Tocagen recently reported that a clinical trial of its brain cancer drug candidate will continue after an interim analysis. Afterward,its stock fell sharply, but company analysts were still mostly optimistic that the San Diego drug maker will deliver.
The company developed Toca 511 and Toca FC, a combo therapy for brain tumors undergoing final-stage clinical testing, known as phase 3.
An independent data monitoring committee conducted an interim analysis and said the clinical trial should go on, signaling the gene cancer therapy didn’t significantly extend survival three-quarters into the trial.
Investors fretted. Tocagen’s stock fell about 39 percent May 22. Shares dropped 13% more the following week, closing at $4.22 on May 29.
CEO Marty Duvall said to wait for the final data before judging the trial’s outcome. The data is due out in the fourth quarter.
“We reiterate and haven’t changed a bit our enthusiasm for the prospects of this trial at the final analysis,” he said.
Tocagen says its therapy activates the immune system to fight brain tumors, including glioblastoma. In recent years, glioblastoma deaths notably shook the political landscape, from U.S. Senator John McCain to former Vice President Joe Biden’s son Beau Biden.
After promising early clinical trial results, Tocagen’s potential treatment in 2017 was accelerated into a pivotal phase 3 trial with 403 participants.
$97.8M IPO in 2017
To fund clinical trials and its pipeline, Tocagen in 2017 raised $97.8 million in an upsized initial public offering.
Fast forwarding,Duvall said analysts were largely positive about the recent announcement, but one’s “contrarian view” seemed to gained traction.
The outlier analyst, Daina Graybosch with SVB Leerink, halved the chances of the drug candidate’s success to 5 percent following the interim analysis.

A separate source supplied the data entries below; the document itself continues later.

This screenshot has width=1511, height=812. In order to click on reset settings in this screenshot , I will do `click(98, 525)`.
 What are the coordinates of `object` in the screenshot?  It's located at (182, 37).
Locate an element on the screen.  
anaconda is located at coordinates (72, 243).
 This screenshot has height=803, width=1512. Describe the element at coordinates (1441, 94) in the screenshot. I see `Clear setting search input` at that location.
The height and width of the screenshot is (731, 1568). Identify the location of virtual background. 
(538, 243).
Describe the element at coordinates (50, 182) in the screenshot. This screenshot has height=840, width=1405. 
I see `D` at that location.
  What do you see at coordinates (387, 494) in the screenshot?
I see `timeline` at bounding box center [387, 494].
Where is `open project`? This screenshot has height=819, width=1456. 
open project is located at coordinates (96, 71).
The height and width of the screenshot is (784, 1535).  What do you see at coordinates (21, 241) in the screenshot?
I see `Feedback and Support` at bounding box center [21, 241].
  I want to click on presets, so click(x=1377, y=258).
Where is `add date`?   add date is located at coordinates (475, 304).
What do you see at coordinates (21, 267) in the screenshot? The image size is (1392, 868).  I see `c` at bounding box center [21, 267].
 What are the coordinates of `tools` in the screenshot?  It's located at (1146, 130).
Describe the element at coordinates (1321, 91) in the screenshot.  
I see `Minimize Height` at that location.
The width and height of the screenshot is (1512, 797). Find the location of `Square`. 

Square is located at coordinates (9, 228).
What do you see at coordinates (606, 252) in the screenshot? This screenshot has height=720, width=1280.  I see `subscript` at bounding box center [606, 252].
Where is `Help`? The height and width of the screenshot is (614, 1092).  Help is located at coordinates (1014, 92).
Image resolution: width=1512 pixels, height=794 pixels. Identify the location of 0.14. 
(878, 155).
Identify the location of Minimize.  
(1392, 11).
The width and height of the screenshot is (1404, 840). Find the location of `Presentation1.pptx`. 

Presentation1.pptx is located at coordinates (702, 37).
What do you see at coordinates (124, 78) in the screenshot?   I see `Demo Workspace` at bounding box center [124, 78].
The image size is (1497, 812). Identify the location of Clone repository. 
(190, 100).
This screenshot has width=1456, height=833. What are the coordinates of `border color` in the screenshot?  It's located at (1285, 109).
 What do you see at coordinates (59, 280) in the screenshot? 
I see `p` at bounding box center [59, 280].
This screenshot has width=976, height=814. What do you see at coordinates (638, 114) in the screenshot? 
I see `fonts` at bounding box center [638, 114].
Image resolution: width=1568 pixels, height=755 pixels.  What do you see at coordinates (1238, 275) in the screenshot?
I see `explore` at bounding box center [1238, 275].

The phase 3 trial design expects Toca 511 and Toca FC patients will live a median of 14.3 months, versus a control group on chemotherapy living a median of 9.8 months. That’s the main goal, or primary endpoint in biotech parlance.
“A great outcome is more likely to show itself early,” Graybosch said, adding the company can’t count on other data to win over the U.S. Food and Drug Administration.
The agency, Graybosch said, has given the cold shoulder to drug applications that didn’t hit their main target in pivotal clinical trials.
Duvall said Graybosch’s drug probability model made faulty assumptions. That included not paying enough attention to follow-up patients, which made the clinical trial seem more mature than it actually was.
“It takes a certain amount of time for that (patient) difference to show up,” Duvall said.
Analyst Madhu Kumar recommended buying Tocagen’s stock.
“Overall, we continue to be bullish on the risk-reward opportunity,” Kumar said in a research note, though acknowledged a “reasonable basis for skepticism” given that the combo therapy must show efficacy with only a fraction of the trial left.
Should Tocagen’s drug candidate hit the mark, Kumar said it would be the first therapy in 20 years to extend survival of recurrent high-grade glioma, or HGG.
Complete or Partial Treatment Responses
Beyond that goal, the clinical trial is shooting for complete or partial treatment responses lasting at least 24 weeks in post-surgery settings.
With a lack of brain cancer treatments, analysts say regulators weighing approval may consider secondary outcomes or data beyond the phase 3 clinical trial.
Cantor Fitzgerald analyst Elemer Piros noted that six patients in a phase 1 trial of Tocagen’s drug candidate were alive three years after treatment. In addition, 22 out of 23 patients in a phase 1/2 clinical trial experienced greater median survival than the status quo.
“We believe secondary endpoints, if positive, could support an argument for approval,” Piros said.
Making the case that investors should refrain from final judgments, Evercore ISI analyst Jonathan Miller said: “I’m inclined to agree to with [Tocagen management] when they say, ‘time is our friend.’”
With Tocagen heading for a final data readout, the company is building up its commercial infrastructure. It’s part of a small but growing number of San Diego biotechs planning to self-commercialize their drugs in the U.S.
Duvall said the company decided to do so because it could reach prescribers with a relatively small sales force. But outside the country, the company has sought partnerships.
Under a deal announced last year, Chinese firm ApolloBio took over development and potential commercialization of Tocagen’s combo therapy.
In addition, Tocagen is working on pricing and reimbursement, with nothing concrete in those areas yet.
Tocagen says the combo therapy delivers therapeutic genes into the DNA of cancer cells. Toca 511 and Toca FC are aimed at recurrent patients who didn’t respond to other treatments like surgery or radiation.
But the therapy could be expanded to newly diagnosed patients. A clinical trial will gauge the efficacy of Toca 511 and Toca FC in this population. Last November, NRG Oncology, a member of the National Cancer Institute, announced it would sponsor and conduct the clinical trial.
“Our plans in the newly diagnosed setting have also accelerated very significantly based on that selection,” Duvall said.
But in the short term, all eyes are on fourth quarter clinical trial results.